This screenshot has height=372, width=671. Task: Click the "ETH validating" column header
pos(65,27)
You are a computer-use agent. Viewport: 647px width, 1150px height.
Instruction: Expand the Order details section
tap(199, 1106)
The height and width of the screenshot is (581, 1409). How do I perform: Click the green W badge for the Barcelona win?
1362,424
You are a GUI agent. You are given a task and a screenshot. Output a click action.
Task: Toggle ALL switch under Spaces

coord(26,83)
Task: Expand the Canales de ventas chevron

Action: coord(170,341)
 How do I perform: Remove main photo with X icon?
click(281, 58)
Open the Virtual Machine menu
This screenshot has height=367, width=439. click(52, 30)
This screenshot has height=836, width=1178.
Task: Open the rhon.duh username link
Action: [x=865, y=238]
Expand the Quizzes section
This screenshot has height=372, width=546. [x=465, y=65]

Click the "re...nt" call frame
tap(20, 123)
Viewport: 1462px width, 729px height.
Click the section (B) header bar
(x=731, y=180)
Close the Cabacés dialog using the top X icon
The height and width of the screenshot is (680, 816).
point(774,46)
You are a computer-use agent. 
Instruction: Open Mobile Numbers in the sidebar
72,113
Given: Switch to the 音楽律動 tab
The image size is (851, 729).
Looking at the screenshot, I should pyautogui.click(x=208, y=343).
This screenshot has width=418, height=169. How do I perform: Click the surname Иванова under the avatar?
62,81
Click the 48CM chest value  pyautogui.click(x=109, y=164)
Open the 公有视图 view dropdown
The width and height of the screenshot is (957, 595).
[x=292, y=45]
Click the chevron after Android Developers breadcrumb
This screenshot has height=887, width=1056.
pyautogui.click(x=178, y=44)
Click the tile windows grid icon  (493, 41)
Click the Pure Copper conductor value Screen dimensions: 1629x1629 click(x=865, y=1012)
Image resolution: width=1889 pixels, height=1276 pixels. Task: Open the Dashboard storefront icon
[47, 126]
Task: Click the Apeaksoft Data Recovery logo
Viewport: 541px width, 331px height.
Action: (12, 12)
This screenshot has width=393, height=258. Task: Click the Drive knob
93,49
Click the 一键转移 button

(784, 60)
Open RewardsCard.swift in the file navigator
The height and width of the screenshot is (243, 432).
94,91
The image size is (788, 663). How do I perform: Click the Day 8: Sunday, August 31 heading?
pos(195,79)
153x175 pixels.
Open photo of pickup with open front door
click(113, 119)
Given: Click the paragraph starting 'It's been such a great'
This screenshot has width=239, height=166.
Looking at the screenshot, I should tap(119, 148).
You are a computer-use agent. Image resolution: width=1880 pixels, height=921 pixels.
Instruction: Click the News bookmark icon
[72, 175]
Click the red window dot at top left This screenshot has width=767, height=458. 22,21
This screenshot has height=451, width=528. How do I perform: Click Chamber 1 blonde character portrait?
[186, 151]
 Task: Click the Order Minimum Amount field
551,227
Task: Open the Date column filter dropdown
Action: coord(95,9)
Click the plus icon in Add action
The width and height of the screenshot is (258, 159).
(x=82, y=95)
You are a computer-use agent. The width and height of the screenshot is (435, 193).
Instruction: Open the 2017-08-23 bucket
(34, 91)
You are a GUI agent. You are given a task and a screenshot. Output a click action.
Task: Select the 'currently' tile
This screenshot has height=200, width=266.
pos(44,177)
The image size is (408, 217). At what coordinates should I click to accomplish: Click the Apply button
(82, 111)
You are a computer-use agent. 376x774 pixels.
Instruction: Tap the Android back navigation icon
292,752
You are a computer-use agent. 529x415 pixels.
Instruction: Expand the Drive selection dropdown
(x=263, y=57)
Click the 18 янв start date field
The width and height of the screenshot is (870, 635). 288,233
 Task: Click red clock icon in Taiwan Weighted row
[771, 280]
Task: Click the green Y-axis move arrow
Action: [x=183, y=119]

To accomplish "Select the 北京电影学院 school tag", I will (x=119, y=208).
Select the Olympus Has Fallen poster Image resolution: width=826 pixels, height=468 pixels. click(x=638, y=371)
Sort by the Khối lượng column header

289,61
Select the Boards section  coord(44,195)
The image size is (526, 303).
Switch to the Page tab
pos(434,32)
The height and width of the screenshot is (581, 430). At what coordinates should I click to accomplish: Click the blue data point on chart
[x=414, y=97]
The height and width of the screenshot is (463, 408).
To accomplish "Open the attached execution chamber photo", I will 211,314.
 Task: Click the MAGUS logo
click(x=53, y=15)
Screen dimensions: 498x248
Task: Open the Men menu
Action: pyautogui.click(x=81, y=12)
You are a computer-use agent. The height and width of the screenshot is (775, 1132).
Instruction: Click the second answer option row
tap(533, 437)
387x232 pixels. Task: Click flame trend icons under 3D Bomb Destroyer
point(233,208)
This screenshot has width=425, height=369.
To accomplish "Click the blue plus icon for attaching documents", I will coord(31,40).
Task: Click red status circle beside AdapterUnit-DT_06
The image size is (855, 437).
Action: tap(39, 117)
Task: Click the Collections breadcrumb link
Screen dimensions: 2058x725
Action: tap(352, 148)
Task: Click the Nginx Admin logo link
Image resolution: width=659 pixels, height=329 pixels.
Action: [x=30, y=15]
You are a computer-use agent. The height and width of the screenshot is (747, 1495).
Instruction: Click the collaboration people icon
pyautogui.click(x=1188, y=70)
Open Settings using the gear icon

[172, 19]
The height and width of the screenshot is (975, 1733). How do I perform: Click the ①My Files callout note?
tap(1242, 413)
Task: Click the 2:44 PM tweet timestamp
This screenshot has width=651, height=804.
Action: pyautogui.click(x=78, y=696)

######

Your answer should be the material, retyped exactly as written.

§ RESULT OF THE EXERCISE:
This screenshot has height=372, width=671. Task: Click the "ETH validating" column header
pos(65,27)
You are a computer-use agent. Viewport: 647px width, 1150px height.
Instruction: Expand the Order details section
tap(199, 1106)
The height and width of the screenshot is (581, 1409). How do I perform: Click the green W badge for the Barcelona win?
1362,424
You are a GUI agent. You are given a task and a screenshot. Output a click action.
Task: Toggle ALL switch under Spaces

coord(26,83)
Task: Expand the Canales de ventas chevron

Action: coord(170,341)
 How do I perform: Remove main photo with X icon?
click(281, 58)
Open the Virtual Machine menu
This screenshot has height=367, width=439. click(52, 30)
This screenshot has height=836, width=1178.
Task: Open the rhon.duh username link
Action: [x=865, y=238]
Expand the Quizzes section
This screenshot has height=372, width=546. [x=465, y=65]

Click the "re...nt" call frame
tap(20, 123)
Viewport: 1462px width, 729px height.
Click the section (B) header bar
(x=731, y=180)
Close the Cabacés dialog using the top X icon
The height and width of the screenshot is (680, 816).
point(774,46)
You are a computer-use agent. 
Instruction: Open Mobile Numbers in the sidebar
72,113
Given: Switch to the 音楽律動 tab
The image size is (851, 729).
Looking at the screenshot, I should pyautogui.click(x=208, y=343).
This screenshot has width=418, height=169. How do I perform: Click the surname Иванова under the avatar?
62,81
Click the 48CM chest value  pyautogui.click(x=109, y=164)
Open the 公有视图 view dropdown
The width and height of the screenshot is (957, 595).
[x=292, y=45]
Click the chevron after Android Developers breadcrumb
This screenshot has height=887, width=1056.
pyautogui.click(x=178, y=44)
Click the tile windows grid icon  (493, 41)
Click the Pure Copper conductor value Screen dimensions: 1629x1629 click(x=865, y=1012)
Image resolution: width=1889 pixels, height=1276 pixels. Task: Open the Dashboard storefront icon
[47, 126]
Task: Click the Apeaksoft Data Recovery logo
Viewport: 541px width, 331px height.
Action: (12, 12)
This screenshot has width=393, height=258. Task: Click the Drive knob
93,49
Click the 一键转移 button

(784, 60)
Open RewardsCard.swift in the file navigator
The height and width of the screenshot is (243, 432).
94,91
The image size is (788, 663). How do I perform: Click the Day 8: Sunday, August 31 heading?
pos(195,79)
153x175 pixels.
Open photo of pickup with open front door
click(113, 119)
Given: Click the paragraph starting 'It's been such a great'
This screenshot has width=239, height=166.
Looking at the screenshot, I should tap(119, 148).
You are a computer-use agent. Image resolution: width=1880 pixels, height=921 pixels.
Instruction: Click the News bookmark icon
[72, 175]
Click the red window dot at top left This screenshot has width=767, height=458. 22,21
This screenshot has height=451, width=528. How do I perform: Click Chamber 1 blonde character portrait?
[186, 151]
 Task: Click the Order Minimum Amount field
551,227
Task: Open the Date column filter dropdown
Action: coord(95,9)
Click the plus icon in Add action
The width and height of the screenshot is (258, 159).
(x=82, y=95)
You are a computer-use agent. The width and height of the screenshot is (435, 193).
Instruction: Open the 2017-08-23 bucket
(34, 91)
You are a GUI agent. You are given a task and a screenshot. Output a click action.
Task: Select the 'currently' tile
This screenshot has height=200, width=266.
pos(44,177)
The image size is (408, 217). At what coordinates should I click to accomplish: Click the Apply button
(82, 111)
You are a computer-use agent. 376x774 pixels.
Instruction: Tap the Android back navigation icon
292,752
You are a computer-use agent. 529x415 pixels.
Instruction: Expand the Drive selection dropdown
(x=263, y=57)
Click the 18 янв start date field
The width and height of the screenshot is (870, 635). 288,233
 Task: Click red clock icon in Taiwan Weighted row
[771, 280]
Task: Click the green Y-axis move arrow
Action: [x=183, y=119]

To accomplish "Select the 北京电影学院 school tag", I will (x=119, y=208).
Select the Olympus Has Fallen poster Image resolution: width=826 pixels, height=468 pixels. click(x=638, y=371)
Sort by the Khối lượng column header

289,61
Select the Boards section  coord(44,195)
The image size is (526, 303).
Switch to the Page tab
pos(434,32)
The height and width of the screenshot is (581, 430). At what coordinates should I click to accomplish: Click the blue data point on chart
[x=414, y=97]
The height and width of the screenshot is (463, 408).
To accomplish "Open the attached execution chamber photo", I will 211,314.
 Task: Click the MAGUS logo
click(x=53, y=15)
Screen dimensions: 498x248
Task: Open the Men menu
Action: pyautogui.click(x=81, y=12)
You are a computer-use agent. The height and width of the screenshot is (775, 1132).
Instruction: Click the second answer option row
tap(533, 437)
387x232 pixels. Task: Click flame trend icons under 3D Bomb Destroyer
point(233,208)
This screenshot has width=425, height=369.
To accomplish "Click the blue plus icon for attaching documents", I will coord(31,40).
Task: Click red status circle beside AdapterUnit-DT_06
The image size is (855, 437).
Action: tap(39, 117)
Task: Click the Collections breadcrumb link
Screen dimensions: 2058x725
Action: tap(352, 148)
Task: Click the Nginx Admin logo link
Image resolution: width=659 pixels, height=329 pixels.
Action: [x=30, y=15]
You are a computer-use agent. The height and width of the screenshot is (747, 1495).
Instruction: Click the collaboration people icon
pyautogui.click(x=1188, y=70)
Open Settings using the gear icon

[172, 19]
The height and width of the screenshot is (975, 1733). How do I perform: Click the ①My Files callout note?
tap(1242, 413)
Task: Click the 2:44 PM tweet timestamp
This screenshot has width=651, height=804.
Action: pyautogui.click(x=78, y=696)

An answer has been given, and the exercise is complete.